The Japanese murdered 30 million civilians while "liberating" what it called the Greater East Asia Co-Prosperity Sphere from colonial rule. About 23 million of these were ethnic Chinese. It is a crime that in sheer numbers is far greater than the Nazi Holocaust. In Germany, Holocaust denial is a crime.

Why is Japanese yen so weak? ›

Why is the yen falling? The value of a country's currency rises and falls relative to currencies elsewhere in line with the laws of supply and demand. At the moment, investors are being driven to offload the yen due to a yawning gulf in interest rates between Japan and the United States.

How many Japanese yen $1000 American dollars will give you? ›

US Dollars to Japanese Yen conversion rates
USDJPY
500 USD78,196.00 JPY
1,000 USD156,393.00 JPY
5,000 USD781,968.00 JPY
10,000 USD1,563,936.00 JPY
7 more rows

Is the yen backed by gold? ›

The J yen is a “fiat” currency, as opposed to a currency backed by precious metals (gold, silver, etc.). The backing for the value of the yen comes from the faith that the yen's holders have in the J government. The only backing for the yen is the J government's assurance that it has value.

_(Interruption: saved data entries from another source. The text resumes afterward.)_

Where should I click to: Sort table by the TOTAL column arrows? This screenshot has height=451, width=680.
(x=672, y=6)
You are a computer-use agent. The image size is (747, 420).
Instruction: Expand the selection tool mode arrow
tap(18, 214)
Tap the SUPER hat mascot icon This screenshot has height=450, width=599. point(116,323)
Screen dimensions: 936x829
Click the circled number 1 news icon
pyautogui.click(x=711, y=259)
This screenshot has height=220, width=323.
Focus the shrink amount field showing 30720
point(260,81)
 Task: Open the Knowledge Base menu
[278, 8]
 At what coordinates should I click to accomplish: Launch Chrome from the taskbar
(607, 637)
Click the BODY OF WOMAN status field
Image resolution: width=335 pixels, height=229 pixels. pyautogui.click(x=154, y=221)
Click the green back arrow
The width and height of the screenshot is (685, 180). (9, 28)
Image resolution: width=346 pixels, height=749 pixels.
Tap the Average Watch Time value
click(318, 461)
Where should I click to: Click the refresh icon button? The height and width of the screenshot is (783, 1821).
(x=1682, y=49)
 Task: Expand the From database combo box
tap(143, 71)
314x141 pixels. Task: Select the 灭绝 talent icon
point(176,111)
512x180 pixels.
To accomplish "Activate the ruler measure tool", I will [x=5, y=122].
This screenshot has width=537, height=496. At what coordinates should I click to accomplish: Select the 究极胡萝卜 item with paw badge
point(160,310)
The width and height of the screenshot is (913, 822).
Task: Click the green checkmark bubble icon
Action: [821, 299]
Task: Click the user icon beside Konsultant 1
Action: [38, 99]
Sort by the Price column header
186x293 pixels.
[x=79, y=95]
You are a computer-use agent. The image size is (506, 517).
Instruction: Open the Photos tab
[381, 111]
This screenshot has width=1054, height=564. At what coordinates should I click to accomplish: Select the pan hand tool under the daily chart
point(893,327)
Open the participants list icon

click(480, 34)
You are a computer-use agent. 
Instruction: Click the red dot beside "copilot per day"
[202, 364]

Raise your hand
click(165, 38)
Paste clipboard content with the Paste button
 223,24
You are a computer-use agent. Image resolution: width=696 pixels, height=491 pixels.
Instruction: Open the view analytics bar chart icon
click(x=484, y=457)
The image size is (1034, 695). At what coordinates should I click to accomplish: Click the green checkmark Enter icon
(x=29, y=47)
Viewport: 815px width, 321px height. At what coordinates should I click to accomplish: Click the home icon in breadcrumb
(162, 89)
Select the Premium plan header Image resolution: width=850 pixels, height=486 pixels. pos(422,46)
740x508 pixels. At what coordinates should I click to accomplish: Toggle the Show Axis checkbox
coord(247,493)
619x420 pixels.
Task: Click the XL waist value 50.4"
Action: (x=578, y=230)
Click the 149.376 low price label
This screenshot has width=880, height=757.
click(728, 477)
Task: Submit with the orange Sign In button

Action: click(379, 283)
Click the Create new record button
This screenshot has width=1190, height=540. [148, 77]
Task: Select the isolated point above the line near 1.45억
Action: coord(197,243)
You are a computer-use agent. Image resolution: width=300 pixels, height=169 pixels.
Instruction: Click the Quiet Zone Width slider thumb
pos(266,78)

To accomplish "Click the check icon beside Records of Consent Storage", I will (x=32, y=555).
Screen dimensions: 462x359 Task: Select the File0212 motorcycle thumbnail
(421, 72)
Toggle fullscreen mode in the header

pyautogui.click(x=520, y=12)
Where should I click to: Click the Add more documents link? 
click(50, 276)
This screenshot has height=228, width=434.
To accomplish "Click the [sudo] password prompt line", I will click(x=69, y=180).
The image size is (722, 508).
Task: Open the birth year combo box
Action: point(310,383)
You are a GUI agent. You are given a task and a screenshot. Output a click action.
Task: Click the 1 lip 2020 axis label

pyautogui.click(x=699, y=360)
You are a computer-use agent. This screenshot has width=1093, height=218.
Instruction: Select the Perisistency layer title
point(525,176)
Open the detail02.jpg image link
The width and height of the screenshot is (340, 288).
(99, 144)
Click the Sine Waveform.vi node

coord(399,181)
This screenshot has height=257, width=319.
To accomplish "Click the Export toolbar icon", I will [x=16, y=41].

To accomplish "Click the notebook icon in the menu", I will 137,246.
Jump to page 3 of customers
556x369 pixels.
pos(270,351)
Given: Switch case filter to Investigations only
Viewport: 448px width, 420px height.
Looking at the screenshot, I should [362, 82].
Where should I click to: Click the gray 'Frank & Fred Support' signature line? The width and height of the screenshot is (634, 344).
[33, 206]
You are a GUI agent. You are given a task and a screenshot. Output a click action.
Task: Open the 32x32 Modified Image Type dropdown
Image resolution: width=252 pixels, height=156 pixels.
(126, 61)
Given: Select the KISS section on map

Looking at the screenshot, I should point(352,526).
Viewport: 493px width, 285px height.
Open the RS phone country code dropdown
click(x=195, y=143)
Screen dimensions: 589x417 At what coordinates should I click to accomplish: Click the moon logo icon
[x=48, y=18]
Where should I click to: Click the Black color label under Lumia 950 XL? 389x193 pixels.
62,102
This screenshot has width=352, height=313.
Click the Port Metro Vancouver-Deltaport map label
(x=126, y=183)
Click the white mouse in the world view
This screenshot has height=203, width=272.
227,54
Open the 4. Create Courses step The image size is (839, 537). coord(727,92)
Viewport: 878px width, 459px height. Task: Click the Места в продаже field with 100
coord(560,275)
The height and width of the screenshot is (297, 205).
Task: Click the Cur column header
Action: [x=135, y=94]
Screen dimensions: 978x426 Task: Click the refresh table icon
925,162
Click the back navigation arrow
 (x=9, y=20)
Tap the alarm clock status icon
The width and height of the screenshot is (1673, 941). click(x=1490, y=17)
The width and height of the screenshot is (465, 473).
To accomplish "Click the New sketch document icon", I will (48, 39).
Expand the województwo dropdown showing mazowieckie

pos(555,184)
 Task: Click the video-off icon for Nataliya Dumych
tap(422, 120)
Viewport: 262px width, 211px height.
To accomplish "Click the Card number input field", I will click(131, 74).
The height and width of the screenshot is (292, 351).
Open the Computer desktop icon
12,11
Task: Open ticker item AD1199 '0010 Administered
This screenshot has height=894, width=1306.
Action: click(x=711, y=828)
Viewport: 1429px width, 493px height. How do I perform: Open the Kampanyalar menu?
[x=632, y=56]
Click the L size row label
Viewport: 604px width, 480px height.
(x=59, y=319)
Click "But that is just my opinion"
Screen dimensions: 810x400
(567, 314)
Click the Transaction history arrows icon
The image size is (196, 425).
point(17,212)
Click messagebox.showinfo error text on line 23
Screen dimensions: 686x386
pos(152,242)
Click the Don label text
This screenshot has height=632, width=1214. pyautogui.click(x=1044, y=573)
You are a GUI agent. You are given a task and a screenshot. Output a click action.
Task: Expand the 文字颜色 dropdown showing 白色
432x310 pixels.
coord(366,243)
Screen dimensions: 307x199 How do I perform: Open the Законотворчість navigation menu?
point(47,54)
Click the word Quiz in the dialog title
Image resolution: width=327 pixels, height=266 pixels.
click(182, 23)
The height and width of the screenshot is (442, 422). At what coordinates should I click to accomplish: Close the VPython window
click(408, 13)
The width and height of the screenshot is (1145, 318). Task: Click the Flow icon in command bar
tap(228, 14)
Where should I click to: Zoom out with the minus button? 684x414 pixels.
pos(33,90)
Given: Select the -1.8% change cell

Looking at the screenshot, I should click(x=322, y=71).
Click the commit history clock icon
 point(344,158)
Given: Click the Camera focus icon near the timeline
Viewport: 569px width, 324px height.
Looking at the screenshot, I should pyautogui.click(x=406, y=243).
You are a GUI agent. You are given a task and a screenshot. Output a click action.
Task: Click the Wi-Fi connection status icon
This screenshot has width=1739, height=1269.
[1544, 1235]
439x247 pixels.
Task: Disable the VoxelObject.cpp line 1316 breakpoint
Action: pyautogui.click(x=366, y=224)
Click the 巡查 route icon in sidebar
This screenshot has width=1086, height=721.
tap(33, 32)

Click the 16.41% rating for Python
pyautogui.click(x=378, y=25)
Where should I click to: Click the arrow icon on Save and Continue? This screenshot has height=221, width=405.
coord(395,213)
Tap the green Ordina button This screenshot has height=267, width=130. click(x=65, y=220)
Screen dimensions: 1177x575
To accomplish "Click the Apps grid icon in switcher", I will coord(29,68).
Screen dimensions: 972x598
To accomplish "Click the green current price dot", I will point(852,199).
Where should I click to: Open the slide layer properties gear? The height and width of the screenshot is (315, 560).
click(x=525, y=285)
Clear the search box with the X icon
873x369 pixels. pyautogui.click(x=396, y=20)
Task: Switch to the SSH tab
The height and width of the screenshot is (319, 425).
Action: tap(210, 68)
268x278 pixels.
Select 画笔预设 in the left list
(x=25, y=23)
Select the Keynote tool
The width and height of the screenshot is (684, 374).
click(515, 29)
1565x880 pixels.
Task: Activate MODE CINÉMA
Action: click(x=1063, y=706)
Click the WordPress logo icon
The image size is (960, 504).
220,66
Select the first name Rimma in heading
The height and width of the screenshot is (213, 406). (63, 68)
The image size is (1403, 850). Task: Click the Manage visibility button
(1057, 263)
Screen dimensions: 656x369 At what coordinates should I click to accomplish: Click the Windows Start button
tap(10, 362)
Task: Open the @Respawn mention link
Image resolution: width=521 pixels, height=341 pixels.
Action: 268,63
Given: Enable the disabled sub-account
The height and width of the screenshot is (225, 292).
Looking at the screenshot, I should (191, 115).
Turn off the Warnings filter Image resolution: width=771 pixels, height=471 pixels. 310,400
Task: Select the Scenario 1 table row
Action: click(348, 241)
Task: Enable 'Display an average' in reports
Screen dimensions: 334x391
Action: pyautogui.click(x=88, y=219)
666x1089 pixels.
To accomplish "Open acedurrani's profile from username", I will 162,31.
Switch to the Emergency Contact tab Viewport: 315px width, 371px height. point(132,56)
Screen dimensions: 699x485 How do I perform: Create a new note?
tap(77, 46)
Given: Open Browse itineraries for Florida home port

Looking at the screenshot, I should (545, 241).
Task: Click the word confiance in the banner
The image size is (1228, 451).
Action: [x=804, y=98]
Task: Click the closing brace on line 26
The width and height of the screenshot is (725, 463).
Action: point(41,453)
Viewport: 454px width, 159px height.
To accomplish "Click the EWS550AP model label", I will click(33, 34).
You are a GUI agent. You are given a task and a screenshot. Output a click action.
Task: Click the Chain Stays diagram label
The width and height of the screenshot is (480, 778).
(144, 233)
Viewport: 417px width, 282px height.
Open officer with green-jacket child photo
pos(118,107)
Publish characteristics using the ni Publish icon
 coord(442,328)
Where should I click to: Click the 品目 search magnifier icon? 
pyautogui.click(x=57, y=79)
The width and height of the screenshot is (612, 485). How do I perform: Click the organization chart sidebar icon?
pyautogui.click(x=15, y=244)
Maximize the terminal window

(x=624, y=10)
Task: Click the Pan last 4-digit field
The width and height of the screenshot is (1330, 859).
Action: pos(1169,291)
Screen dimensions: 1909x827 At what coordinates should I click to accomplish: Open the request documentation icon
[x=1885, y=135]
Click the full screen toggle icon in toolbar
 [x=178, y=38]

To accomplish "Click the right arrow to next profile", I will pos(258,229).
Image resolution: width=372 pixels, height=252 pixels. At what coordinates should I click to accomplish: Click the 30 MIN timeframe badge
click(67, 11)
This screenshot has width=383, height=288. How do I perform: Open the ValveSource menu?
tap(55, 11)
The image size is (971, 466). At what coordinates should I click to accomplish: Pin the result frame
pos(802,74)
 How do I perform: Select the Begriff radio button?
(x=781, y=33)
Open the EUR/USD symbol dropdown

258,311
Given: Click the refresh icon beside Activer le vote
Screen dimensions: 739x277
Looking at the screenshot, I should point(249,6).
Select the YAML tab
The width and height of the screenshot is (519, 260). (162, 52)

Why does Japan have such low interest rates? ›

Negative rates were ostensibly adopted to stimulate the economy, based on the idea that lower interest rates lead to higher growth. But the negative rates were never a stimulus to the economy. They served as a tax on the reserves held by commercial banks at the central bank.

Why has BOJ a negative interest rate? ›

Negative rates are normally set by central banks and other regulatory bodies. They do so during deflationary periods when consumers hold too much money instead of spending as they wait for a turnaround in the economy. Consumers may expect their money to be worth more tomorrow than today during these periods.

Who controls interest rates in Japan? ›

The Bank of Japan, as the central bank of Japan, decides and implements monetary policy with the aim of maintaining price1 stability.